Netflix Squid Games Coming to a City Near You: Here’s how to find out, where to play

The Squid Game craze isn’t going anywhere. In its first four weeks, 142 million Netflix subscribers had seen the dystopian Korean drama concerning debt-stricken people playing kids games for cash, pushing the K-drama to  Netflix’s most-watched series list ever.

Squid Game appears to be making its way to your nearby city.

This month, Netflix France hosted an official Squid Game pop-up in Paris for a single weekend, which took place earlier this month. Players threw red and blue envelopes to the ground in an attempt to flip their opponents’ tiles in ddakji, one of the featured games.

we also witnessed another game from the series, dalgona; a game in which players must carefully remove sugar candy wafers shaped into triangles, circles, stars, and umbrellas.

Netflix has not yet affirmed whether more Squid Game pop-ups will be hosted in Paris or other places. However, if the success of its pilot project in Paris is any indication, there will be a significant market for official Squid Game experiences.

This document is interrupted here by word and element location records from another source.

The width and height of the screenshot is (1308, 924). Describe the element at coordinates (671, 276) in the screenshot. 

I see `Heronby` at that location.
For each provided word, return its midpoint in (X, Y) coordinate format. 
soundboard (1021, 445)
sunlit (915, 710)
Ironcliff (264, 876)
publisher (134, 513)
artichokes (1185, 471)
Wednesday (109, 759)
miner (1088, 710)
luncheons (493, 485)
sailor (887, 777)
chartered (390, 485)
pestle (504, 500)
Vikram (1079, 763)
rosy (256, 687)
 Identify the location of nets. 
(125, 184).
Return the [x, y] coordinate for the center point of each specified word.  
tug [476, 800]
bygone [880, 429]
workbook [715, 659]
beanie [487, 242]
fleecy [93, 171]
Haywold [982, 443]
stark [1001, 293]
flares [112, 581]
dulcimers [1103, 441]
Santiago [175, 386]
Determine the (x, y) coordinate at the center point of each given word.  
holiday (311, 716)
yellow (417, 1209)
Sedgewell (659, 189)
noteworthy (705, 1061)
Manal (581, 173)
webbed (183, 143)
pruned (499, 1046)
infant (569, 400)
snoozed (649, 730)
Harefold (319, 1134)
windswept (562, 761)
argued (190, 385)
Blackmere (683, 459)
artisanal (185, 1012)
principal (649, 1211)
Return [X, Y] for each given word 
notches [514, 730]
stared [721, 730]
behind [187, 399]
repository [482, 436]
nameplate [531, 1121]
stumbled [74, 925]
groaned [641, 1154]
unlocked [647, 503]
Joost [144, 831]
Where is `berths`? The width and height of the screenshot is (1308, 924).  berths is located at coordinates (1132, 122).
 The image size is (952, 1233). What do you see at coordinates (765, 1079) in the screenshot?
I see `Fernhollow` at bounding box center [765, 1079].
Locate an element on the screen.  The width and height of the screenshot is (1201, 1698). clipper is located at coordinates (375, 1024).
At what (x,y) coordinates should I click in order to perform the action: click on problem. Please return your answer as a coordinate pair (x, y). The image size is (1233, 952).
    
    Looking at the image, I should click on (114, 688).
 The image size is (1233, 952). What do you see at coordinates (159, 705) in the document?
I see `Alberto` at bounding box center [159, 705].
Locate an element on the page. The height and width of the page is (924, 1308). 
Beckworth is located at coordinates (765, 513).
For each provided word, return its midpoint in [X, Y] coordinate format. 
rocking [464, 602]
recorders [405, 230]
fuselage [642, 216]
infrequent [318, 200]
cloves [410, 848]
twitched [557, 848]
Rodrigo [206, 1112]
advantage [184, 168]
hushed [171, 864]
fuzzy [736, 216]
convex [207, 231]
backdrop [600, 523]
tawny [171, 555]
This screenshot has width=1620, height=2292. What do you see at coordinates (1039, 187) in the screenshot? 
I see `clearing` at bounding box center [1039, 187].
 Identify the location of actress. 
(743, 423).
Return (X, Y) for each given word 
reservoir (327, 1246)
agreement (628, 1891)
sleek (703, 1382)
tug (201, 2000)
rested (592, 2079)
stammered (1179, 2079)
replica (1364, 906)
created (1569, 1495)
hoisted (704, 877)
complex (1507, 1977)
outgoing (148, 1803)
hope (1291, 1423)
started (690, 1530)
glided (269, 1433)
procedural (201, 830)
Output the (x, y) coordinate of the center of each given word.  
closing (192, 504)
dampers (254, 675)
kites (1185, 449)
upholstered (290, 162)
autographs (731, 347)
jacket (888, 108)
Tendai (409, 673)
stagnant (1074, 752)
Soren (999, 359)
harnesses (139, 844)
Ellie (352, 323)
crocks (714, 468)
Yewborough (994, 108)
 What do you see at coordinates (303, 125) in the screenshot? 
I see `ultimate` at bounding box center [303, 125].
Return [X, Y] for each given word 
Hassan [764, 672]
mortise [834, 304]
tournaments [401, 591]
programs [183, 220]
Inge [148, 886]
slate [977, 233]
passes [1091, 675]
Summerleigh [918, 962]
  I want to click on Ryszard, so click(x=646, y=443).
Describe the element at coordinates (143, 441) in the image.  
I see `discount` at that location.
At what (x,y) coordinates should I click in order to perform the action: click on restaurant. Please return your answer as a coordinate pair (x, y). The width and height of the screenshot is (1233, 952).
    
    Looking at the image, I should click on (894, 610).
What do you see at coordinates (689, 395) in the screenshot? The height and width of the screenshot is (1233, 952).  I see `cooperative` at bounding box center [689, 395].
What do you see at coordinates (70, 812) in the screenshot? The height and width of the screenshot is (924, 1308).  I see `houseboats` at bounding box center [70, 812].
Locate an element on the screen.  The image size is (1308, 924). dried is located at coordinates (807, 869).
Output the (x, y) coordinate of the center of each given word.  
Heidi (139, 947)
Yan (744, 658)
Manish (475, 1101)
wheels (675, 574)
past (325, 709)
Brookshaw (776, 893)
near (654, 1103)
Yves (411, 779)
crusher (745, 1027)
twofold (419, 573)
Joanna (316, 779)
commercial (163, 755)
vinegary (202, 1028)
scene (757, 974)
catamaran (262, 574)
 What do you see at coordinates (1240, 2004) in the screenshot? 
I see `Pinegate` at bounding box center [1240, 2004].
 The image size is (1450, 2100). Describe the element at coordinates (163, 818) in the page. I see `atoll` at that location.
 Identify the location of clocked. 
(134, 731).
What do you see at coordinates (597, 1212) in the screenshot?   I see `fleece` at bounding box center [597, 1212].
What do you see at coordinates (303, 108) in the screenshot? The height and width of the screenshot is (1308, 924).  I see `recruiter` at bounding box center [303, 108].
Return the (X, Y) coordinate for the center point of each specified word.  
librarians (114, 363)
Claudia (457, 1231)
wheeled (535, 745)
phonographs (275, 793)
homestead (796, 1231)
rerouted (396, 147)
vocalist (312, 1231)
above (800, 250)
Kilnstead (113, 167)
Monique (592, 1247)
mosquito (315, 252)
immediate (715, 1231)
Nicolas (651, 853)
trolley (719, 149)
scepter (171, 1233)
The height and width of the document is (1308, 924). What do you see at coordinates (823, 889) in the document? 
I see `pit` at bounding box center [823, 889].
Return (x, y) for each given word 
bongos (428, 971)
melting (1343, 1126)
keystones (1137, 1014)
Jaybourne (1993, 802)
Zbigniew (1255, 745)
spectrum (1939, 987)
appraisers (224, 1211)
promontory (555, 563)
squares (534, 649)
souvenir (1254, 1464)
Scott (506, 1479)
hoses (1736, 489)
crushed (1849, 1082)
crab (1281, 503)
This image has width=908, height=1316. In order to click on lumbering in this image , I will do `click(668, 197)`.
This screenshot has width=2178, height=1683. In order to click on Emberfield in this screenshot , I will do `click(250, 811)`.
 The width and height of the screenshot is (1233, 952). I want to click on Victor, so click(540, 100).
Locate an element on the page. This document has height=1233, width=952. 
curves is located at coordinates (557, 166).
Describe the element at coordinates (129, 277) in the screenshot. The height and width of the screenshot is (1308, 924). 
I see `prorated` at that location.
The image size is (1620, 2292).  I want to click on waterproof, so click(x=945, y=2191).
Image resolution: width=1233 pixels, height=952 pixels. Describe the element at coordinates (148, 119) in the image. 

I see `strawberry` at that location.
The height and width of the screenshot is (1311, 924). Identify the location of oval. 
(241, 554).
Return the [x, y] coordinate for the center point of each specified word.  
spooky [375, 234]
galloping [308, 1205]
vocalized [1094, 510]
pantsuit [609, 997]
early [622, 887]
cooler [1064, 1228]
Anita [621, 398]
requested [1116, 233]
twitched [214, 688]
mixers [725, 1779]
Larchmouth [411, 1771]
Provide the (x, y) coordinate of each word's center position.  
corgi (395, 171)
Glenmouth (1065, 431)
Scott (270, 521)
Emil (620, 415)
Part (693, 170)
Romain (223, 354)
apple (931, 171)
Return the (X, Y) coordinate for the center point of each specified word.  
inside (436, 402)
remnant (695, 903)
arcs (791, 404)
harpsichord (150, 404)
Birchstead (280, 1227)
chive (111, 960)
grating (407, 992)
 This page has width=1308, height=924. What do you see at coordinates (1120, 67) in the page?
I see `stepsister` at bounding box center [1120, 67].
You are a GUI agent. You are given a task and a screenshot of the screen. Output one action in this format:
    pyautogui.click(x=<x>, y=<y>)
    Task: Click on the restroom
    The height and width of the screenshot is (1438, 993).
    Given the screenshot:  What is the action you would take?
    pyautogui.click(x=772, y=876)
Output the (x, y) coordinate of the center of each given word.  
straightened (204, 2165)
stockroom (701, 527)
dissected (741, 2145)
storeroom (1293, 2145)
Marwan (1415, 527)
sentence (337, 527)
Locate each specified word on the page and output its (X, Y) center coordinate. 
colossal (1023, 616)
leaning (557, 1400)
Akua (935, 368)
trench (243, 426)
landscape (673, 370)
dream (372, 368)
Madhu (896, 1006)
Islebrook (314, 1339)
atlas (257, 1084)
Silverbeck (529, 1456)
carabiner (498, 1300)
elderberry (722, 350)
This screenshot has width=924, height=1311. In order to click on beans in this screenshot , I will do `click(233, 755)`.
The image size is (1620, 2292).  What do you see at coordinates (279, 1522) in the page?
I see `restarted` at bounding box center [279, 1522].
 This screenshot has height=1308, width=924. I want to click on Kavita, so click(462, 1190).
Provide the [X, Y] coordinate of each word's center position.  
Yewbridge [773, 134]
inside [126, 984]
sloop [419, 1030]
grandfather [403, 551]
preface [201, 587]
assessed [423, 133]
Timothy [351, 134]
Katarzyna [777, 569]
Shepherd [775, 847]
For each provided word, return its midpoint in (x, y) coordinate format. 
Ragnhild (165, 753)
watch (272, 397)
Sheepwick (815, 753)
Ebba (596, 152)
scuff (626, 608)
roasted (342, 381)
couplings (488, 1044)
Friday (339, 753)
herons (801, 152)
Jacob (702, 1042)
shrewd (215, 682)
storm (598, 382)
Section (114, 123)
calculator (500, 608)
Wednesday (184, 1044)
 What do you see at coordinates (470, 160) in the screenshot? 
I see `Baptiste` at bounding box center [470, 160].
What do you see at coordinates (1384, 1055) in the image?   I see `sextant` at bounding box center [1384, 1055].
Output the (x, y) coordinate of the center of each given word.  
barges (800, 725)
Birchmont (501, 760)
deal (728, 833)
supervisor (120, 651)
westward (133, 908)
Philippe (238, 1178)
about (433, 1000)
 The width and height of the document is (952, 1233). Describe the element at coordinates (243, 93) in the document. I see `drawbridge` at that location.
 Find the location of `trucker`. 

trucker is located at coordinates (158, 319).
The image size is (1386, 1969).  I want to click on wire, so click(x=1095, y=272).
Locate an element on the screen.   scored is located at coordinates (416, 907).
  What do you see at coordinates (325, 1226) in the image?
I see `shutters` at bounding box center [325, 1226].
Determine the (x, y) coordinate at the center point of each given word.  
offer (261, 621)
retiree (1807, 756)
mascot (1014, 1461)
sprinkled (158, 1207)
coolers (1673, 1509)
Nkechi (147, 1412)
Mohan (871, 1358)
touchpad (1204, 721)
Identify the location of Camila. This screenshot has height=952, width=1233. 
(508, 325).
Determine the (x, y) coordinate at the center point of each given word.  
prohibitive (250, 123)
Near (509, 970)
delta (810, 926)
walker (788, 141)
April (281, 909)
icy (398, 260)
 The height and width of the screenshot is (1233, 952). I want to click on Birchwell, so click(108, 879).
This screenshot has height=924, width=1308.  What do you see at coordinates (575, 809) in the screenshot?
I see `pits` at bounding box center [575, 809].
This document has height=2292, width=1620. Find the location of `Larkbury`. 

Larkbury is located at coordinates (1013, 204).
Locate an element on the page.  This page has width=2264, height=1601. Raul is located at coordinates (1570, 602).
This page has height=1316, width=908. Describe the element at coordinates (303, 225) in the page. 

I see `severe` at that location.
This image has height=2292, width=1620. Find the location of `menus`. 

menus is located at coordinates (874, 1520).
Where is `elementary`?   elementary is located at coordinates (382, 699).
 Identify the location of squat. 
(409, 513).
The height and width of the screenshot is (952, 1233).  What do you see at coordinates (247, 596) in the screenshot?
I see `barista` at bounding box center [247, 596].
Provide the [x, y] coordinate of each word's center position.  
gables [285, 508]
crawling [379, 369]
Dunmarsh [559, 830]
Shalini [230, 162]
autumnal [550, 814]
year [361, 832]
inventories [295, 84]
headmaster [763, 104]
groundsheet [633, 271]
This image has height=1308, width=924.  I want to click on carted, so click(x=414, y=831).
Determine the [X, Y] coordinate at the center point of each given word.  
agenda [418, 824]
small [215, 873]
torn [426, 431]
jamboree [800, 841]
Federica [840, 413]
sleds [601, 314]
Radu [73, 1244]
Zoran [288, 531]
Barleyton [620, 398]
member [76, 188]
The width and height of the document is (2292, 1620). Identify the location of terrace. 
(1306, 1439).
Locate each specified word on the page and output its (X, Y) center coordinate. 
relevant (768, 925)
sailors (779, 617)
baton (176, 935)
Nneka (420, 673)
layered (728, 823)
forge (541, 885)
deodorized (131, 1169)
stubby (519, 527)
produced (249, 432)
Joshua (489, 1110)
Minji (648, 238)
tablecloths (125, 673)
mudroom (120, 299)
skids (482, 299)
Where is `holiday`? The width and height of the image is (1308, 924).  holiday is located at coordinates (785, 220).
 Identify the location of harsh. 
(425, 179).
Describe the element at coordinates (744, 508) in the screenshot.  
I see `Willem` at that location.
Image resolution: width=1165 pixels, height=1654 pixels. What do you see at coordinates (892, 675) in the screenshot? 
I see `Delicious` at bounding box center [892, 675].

Thousands of people rallied to the pop-up store on the Right Bank’s rue d’Alexandrie to play the Korean children’s games without the 45.6-billion-won grand prize or risk of mortality. Some fans revealed on social networks that they had queued for up to seven hours to get inside.

There have been more than 16 million views on a video made by one TikTok user who documented his experience. He and his friends are shown in the video receiving invitations in the form of shapes and being prompted from one game to the next by an attendant sporting a pink jumpsuit and a black mask with a white square painted on it.

In dalgona, there is always someone who breaks and another who is about to choke while showing her cracked ticket to the next game and then dramatically sags over while yelling “I’m going to choke!”

Unofficial Squid Game rip-offs are springing up all over the place, as a variety of ventures try to cash in on the series’ enormous popularity through various means.

Hundreds of K-drama fans per day flock to Jakarta’s Cafe Strawberry to play the Squid Game, tripling the restaurant’s earnings in a matter of months. In the dalgona game, waiters offer honeycomb sugar candies, and the South China Morning Post says that patrons are welcomed by staff suited up as the nine-part thriller’s eerie hooded and disguised guards, clutching fake guns and pushing them toward the back of the room where the “Red Light, Green Light” playground game starts.

To celebrate the upcoming real-life Squid Game event, the Gangneung’s St. John’s Hotel located in Gangwon Province has announced that it will host a painless Squid Game later this month, with a prize of $4 for the last survivor. The Korean Times reports that guests will have the opportunity to take part in four of the show’s classic games, including tug of war, ddakji, and dalgona, in a forested area near the hotel.

The unofficial Squid Game: Immersive Experience, which will take place in Chicago, New York City, Philadelphia, Cleveland, and Los Angeles next year, is just one example of events popping up across the country that are not sanctioned by Netflix.

According to the organizer, tickets will be available through Eventbrite for a two-hour timed event which will include 200 not so debt-stricken players per night and feature games like ‘Red Light, Green Light,’ dalagona, and tug of war.

Still here! I’m off to America and you get your affairs in order too. See you in ddakji.